Кружочек кивнул, поддав ногой льдинку. Льдинка раскололась на множество блесток.
– Трибунал, так трибунал.
Мне удалось произнести это ровным голосом, хотя биение сердца участилось: я-то ехал сюда с единственной надеждой. Надеждой на помощь отца Никодима. Но его нет на Базе, и меня ждет трибунал…
– Можно мне чего-нибудь поесть? – попросил я.
Конунг, отвлекшийся на разговор с Лукашенко, повернулся ко мне. В его маленьких, глубоко посаженных глазах сквозило сочувствие.
– Полагаю, можно.
Толстяк взмахнул рукой, приглашая меня следовать за ним.
– Постой-ка! А что же я?
– А ты, Лукашенко, двигай обратно к внешнему кольцу. Я теперь сам им займусь.
Лукашенко выругался и, окликнув Исаака, направился к воротам.
В раскаленной печке потрескивал огонь. Тепло обнимало, лишало последних сил, клонило ко сну. Позвякивая ложкой, я ел из банки тушенку. Конунг Сергей, опустив свое грузное тело в обшарпанное, но еще крепкое кресло, смотрел то на огонь в печи, то на меня.
– Лукашенко – кружочек, оттого в нем столько злобы, – голос конунга Сергея здесь был еще ласковей, чем снаружи, в окружении стрелков. – Ненавидит конунгов за то, что сам никогда не войдет в нашу касту.
– Он сорвал с меня нашивку, – с набитым ртом сказал я.
И тут же пожалел об этом. Конунг Сергей побагровел.
– Что?
– Ну да. И по морде дал. Но – не сильно.
– Сволочь!
Конунг Сергей в возбуждении ударил кулаком по подлокотнику.
– Если ты скажешь об этом на трибунале, Лукашенко конец.
Доев тушенку, я положил ложку на стол. Ничего я не скажу на трибунале. Черт с ним, с Лукашенко.
– Благодарю за тушенку, конунг.
Он кивнул.
– Постой, Ахмат, еще есть время.
Конунг Сергей наклонился вперед и понизил голос.
– Слушай, а ты не расскажешь мне, как это произошло?
– Что это?
– Ну, как ты потерял отряд?
Лицо толстяка светилось любопытством; любопытство сидело в каждой морщине, в каждой складочке кожи, блестело в глазах.

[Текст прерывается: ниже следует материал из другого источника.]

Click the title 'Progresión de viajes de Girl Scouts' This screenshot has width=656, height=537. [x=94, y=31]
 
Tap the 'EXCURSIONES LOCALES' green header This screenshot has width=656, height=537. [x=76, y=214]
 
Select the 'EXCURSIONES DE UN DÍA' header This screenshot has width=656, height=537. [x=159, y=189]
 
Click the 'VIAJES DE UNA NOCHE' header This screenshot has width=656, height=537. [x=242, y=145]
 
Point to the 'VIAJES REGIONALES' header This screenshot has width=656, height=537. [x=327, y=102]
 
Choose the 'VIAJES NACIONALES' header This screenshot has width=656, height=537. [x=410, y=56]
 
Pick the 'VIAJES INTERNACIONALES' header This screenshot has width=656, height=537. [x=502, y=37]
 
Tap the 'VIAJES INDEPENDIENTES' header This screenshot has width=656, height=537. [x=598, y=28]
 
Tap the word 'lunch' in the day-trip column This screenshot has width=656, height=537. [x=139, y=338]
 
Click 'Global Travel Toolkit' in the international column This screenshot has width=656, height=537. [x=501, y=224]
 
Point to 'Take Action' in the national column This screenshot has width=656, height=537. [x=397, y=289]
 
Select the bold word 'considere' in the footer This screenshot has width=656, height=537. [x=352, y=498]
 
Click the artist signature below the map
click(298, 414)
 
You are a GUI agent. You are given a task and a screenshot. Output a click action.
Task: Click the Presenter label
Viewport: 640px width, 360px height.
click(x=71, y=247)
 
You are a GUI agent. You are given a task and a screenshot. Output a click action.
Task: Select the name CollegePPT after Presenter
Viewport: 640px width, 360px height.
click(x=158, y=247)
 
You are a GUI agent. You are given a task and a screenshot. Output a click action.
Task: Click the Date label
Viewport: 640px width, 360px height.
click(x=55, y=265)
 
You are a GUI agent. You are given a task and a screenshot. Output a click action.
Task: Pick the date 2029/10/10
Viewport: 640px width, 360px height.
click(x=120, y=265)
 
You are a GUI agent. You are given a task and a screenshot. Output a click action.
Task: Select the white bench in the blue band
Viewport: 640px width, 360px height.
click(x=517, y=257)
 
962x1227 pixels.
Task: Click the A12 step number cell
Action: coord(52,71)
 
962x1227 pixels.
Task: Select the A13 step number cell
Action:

Рассказать ему о Николае, о ЧП, о том, как покачивались на веревках освежеванные тела Самира и Машеньки, о Кляйнберге, о питерах? Рассказать о Паше? Рассказать, как сдавливает сердце животный страх, и Теплая Птица трепещет где-то в горле, готовая покинуть клетку?
– Молчишь? Понимаю, – толстяк вздохнул и поднялся с кресла. – Эта любовь лишь твоя и трибунала. Третий – лишний.
Он засмеялся.
В комнату вошел стрелок.
– Конунг, машина готова.
Я кивнул Сергею и вышел за конвоиром.
Метель плясала над сугробами, былье колыхалось. Черная обледенелая машина никак не желала заводиться; шофер, сражаясь с ней, неистово матерился. Конвоир глядел в одну точку перед собой, держа автомат на коленях.